AIM OF THE TASK
Your answer should be every line of the records that contains the word "computer", copied as it stands.

DATASET RECORDS
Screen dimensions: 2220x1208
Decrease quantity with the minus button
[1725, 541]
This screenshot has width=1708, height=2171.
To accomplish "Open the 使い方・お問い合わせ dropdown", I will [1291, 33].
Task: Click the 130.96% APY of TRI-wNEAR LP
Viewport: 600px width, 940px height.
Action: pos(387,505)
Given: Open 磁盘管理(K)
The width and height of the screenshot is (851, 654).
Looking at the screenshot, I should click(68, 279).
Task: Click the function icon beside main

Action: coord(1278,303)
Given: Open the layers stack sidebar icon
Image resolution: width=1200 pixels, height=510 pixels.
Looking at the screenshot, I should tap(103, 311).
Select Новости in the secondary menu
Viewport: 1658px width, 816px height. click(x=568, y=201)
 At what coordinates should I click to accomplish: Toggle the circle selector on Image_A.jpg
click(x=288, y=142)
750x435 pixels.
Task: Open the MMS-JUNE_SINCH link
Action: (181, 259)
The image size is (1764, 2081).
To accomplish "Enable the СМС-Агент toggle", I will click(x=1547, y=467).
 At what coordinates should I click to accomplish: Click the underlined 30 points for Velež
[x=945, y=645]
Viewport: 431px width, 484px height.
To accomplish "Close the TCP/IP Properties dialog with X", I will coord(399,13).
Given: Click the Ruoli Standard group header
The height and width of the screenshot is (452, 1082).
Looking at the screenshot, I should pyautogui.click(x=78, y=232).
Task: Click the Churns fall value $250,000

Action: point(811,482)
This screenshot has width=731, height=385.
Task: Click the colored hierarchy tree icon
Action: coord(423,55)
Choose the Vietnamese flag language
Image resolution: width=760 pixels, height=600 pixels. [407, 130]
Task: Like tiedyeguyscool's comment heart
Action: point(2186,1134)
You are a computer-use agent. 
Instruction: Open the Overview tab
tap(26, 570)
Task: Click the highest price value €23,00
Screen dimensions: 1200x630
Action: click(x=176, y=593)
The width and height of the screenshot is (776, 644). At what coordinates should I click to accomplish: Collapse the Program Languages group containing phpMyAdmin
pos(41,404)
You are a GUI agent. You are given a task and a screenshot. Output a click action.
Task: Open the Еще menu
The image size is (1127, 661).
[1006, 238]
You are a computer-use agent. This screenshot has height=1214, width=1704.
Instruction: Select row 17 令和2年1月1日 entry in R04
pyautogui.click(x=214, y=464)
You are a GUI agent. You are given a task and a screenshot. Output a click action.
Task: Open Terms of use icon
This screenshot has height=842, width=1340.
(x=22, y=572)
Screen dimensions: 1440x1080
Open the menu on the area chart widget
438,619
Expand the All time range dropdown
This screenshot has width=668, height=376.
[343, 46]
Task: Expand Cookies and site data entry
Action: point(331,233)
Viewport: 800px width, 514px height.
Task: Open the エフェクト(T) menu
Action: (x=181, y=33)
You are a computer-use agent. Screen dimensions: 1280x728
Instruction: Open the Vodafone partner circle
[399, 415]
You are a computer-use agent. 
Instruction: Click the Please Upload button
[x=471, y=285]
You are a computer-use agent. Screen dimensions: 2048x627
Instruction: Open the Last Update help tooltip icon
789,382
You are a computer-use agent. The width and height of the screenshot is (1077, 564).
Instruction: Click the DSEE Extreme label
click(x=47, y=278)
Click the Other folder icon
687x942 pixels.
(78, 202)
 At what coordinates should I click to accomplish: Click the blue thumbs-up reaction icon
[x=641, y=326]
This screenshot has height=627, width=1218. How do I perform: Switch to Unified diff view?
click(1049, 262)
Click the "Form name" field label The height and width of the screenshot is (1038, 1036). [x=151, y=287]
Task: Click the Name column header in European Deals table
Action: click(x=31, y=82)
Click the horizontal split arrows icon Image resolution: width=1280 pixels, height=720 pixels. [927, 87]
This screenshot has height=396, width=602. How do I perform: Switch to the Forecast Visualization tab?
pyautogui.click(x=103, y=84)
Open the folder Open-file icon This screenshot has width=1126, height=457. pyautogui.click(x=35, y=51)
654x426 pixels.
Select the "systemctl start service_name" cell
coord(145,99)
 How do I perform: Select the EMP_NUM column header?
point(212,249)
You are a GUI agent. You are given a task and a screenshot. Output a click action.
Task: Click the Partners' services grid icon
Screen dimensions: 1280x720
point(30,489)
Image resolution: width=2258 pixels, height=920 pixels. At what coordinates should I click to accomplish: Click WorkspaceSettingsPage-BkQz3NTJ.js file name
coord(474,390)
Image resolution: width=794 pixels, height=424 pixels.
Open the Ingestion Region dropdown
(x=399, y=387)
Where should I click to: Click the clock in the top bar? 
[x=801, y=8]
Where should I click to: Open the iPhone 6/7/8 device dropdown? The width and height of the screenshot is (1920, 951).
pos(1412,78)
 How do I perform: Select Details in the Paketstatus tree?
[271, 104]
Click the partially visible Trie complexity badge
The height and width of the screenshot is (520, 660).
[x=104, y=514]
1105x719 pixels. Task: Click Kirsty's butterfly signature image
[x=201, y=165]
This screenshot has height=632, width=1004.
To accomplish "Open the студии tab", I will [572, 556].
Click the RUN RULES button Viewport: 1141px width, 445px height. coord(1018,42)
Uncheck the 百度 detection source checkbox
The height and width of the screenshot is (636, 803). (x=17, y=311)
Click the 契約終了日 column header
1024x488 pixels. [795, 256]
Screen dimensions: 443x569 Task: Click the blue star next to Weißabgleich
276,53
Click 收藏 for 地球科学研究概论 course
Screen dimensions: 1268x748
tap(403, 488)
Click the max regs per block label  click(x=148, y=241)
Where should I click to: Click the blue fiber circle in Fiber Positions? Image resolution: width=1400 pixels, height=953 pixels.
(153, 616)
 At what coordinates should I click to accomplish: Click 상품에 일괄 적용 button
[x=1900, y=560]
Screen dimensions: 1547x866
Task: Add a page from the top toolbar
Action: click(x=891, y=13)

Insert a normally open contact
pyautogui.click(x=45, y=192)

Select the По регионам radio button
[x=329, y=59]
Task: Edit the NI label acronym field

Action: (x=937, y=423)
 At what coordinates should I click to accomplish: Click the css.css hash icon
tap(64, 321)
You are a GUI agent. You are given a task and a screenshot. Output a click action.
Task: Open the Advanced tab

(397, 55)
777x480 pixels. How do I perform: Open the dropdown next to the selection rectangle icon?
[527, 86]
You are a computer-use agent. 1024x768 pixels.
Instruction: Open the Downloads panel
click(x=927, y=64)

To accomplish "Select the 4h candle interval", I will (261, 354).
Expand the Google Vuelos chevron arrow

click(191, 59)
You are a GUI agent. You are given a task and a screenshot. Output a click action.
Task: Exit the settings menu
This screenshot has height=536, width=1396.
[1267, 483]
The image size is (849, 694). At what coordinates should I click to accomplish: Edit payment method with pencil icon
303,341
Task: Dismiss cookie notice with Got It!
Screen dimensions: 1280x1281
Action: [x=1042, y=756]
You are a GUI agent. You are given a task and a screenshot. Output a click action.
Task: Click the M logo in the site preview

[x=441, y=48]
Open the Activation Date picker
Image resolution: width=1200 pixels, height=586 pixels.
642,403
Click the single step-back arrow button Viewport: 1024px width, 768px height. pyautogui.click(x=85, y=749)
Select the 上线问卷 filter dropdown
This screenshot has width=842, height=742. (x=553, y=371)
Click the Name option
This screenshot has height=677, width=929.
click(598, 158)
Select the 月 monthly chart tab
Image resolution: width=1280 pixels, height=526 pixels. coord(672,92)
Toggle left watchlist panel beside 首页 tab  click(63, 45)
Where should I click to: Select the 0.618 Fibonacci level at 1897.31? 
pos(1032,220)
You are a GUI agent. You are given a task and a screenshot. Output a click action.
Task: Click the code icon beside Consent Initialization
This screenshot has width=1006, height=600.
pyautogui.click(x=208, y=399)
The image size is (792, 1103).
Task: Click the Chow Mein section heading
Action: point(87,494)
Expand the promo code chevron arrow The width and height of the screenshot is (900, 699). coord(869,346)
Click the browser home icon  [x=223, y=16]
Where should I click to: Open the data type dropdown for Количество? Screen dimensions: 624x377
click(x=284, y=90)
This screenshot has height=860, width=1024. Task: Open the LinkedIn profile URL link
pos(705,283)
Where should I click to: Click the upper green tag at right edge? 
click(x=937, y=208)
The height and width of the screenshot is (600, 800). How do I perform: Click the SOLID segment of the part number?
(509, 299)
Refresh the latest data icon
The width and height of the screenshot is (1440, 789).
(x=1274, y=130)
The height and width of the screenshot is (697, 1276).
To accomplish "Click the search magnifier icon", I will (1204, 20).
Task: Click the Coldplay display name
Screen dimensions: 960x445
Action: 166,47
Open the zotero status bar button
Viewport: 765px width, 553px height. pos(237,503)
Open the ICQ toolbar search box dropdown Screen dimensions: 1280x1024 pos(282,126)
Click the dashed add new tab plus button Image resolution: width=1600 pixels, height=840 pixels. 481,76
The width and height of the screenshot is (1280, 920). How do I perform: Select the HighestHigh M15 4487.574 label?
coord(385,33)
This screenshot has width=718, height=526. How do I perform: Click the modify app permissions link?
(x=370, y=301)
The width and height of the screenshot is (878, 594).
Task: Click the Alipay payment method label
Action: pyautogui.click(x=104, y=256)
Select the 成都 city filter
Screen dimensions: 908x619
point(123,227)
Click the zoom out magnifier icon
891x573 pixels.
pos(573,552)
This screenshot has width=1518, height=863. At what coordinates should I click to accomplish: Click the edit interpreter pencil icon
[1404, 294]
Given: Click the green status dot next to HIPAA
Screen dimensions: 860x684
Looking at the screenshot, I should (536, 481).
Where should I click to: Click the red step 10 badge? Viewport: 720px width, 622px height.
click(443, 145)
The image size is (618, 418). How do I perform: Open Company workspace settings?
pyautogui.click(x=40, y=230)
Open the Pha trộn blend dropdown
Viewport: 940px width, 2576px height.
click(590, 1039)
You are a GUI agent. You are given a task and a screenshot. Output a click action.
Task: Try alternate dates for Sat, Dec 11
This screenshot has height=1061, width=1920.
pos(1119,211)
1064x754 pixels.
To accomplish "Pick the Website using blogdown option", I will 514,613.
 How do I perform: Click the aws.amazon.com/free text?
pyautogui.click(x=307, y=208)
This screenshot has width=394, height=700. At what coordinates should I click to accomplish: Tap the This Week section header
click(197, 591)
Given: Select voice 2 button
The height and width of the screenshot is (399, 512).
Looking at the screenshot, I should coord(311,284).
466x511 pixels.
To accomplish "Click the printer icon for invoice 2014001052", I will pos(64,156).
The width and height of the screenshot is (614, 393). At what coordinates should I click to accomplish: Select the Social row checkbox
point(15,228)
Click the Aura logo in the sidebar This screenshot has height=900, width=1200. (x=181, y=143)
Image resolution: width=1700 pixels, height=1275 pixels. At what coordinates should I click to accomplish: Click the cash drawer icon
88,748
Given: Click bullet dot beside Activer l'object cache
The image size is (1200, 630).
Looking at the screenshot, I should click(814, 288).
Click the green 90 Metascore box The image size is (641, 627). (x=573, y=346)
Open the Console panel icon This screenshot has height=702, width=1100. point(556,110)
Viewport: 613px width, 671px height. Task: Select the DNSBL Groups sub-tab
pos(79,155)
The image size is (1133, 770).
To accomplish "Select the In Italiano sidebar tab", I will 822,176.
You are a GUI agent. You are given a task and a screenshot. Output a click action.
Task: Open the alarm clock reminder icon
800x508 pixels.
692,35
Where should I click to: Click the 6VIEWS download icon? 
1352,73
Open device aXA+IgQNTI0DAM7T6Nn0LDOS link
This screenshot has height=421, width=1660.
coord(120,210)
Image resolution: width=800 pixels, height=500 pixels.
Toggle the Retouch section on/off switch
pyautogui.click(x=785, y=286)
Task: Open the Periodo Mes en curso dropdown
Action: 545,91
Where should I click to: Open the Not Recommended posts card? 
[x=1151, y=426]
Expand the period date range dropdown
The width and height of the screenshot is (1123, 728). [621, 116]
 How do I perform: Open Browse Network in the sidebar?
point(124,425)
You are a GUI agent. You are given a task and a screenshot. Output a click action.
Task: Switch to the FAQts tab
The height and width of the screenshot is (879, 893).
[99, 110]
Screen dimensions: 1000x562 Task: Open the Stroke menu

RESPONSE TO THIS EXERCISE
You are a computer-use agent. 
You are a computer-use agent. This screenshot has height=1214, width=1704.
You are a computer-use agent. Screen dimensions: 1280x728
You are a computer-use agent. 
You are a computer-use agent. Screen dimensions: 2048x627
You are a computer-use agent. The width and height of the screenshot is (1077, 564).
You are a computer-use agent. 1024x768 pixels.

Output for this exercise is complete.